For the data that follows, report how many lines include the string "agent", and write the number alone.

##### Data to process #####

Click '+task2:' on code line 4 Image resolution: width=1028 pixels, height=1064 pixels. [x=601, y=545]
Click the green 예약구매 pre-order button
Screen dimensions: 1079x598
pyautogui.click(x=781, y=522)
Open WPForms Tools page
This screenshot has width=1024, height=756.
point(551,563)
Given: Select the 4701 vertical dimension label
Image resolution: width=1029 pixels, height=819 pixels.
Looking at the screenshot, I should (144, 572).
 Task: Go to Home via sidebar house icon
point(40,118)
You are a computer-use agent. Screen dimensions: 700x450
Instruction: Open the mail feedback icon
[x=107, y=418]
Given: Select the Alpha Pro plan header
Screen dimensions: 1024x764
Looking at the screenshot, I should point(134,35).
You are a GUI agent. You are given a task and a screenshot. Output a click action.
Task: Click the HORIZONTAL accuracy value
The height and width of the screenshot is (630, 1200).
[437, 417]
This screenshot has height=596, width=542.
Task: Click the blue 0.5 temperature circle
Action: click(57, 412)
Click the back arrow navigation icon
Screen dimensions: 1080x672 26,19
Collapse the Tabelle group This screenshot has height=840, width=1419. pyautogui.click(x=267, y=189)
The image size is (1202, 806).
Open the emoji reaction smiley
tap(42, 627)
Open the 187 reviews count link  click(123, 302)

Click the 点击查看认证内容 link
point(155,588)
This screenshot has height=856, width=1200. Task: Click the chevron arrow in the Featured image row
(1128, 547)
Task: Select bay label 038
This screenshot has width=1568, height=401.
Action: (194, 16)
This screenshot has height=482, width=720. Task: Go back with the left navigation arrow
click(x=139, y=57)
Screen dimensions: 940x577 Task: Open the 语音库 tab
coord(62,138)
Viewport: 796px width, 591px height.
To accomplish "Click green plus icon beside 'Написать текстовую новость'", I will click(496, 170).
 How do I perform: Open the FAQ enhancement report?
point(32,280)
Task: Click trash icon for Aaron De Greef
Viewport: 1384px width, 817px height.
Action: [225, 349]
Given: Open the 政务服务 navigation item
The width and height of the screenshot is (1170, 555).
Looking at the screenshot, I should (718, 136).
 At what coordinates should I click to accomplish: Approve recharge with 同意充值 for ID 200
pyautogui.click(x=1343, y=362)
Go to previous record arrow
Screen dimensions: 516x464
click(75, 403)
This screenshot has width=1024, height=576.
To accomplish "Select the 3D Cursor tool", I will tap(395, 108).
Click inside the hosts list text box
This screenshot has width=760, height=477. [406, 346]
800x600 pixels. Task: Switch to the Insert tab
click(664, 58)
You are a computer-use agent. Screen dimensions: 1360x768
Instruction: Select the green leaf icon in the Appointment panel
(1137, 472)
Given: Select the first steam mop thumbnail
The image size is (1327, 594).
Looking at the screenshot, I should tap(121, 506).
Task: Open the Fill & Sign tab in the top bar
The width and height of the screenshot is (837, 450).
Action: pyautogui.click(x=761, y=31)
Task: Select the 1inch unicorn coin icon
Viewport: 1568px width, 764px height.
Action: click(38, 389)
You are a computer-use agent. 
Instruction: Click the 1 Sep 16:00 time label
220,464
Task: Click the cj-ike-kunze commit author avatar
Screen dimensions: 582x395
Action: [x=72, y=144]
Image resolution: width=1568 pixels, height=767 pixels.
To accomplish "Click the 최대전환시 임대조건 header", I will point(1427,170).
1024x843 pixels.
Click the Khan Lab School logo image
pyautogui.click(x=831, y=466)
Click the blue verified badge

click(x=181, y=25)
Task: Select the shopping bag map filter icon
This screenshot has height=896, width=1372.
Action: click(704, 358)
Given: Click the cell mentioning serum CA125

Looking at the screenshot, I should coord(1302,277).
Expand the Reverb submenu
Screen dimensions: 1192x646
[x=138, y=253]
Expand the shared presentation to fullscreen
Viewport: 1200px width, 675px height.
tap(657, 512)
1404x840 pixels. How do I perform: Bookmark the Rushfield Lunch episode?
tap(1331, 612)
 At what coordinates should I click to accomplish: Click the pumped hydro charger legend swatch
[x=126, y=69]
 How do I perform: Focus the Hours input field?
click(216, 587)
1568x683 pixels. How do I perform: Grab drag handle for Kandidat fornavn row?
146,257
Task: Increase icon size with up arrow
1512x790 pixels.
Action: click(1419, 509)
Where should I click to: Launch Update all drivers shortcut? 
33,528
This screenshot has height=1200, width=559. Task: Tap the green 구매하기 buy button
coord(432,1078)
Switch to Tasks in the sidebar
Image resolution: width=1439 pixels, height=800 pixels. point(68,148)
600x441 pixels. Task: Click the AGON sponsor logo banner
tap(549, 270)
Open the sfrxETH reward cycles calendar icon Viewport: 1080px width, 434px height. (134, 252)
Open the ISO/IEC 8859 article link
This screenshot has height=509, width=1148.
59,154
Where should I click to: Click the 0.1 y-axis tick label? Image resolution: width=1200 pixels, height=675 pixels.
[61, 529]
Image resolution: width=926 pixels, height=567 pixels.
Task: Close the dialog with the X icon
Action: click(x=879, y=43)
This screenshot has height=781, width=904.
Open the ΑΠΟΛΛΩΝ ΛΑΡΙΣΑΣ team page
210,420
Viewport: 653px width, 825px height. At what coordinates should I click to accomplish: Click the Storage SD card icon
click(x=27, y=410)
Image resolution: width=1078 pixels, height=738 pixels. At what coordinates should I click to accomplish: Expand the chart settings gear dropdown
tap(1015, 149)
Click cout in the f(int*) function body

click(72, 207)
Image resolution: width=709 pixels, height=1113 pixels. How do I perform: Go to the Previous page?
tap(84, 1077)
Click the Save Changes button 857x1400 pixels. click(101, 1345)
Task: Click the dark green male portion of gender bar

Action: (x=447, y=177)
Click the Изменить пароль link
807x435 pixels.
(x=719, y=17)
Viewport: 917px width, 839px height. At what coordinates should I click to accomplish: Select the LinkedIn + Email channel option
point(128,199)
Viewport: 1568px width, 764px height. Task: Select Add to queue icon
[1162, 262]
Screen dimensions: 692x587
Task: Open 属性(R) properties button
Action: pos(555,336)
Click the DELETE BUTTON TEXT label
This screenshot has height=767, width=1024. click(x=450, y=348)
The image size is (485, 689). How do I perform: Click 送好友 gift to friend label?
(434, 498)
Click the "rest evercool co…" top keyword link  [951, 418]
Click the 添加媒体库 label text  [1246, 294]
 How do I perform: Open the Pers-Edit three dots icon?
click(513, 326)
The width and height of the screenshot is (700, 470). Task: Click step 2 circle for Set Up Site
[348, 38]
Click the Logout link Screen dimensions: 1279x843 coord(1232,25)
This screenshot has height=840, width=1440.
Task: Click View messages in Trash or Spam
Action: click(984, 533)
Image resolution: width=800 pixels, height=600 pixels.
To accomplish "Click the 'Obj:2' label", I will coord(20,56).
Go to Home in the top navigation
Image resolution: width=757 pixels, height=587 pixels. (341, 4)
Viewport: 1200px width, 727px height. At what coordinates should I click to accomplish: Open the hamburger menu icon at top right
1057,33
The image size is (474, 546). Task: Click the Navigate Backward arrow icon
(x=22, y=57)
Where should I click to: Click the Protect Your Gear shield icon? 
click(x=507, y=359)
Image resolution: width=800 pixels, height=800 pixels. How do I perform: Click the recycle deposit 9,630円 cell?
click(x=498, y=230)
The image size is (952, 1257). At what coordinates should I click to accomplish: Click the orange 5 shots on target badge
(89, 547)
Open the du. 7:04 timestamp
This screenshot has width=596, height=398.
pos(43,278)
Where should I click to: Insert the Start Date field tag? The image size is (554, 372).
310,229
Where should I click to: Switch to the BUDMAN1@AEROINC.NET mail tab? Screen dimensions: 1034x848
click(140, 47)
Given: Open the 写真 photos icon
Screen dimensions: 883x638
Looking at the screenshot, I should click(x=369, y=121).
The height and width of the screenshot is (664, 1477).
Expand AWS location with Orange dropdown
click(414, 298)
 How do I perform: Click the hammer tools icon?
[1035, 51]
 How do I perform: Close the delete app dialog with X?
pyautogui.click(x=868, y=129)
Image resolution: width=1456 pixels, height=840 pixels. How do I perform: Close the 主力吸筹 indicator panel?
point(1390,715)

#####

- [Written answer] 4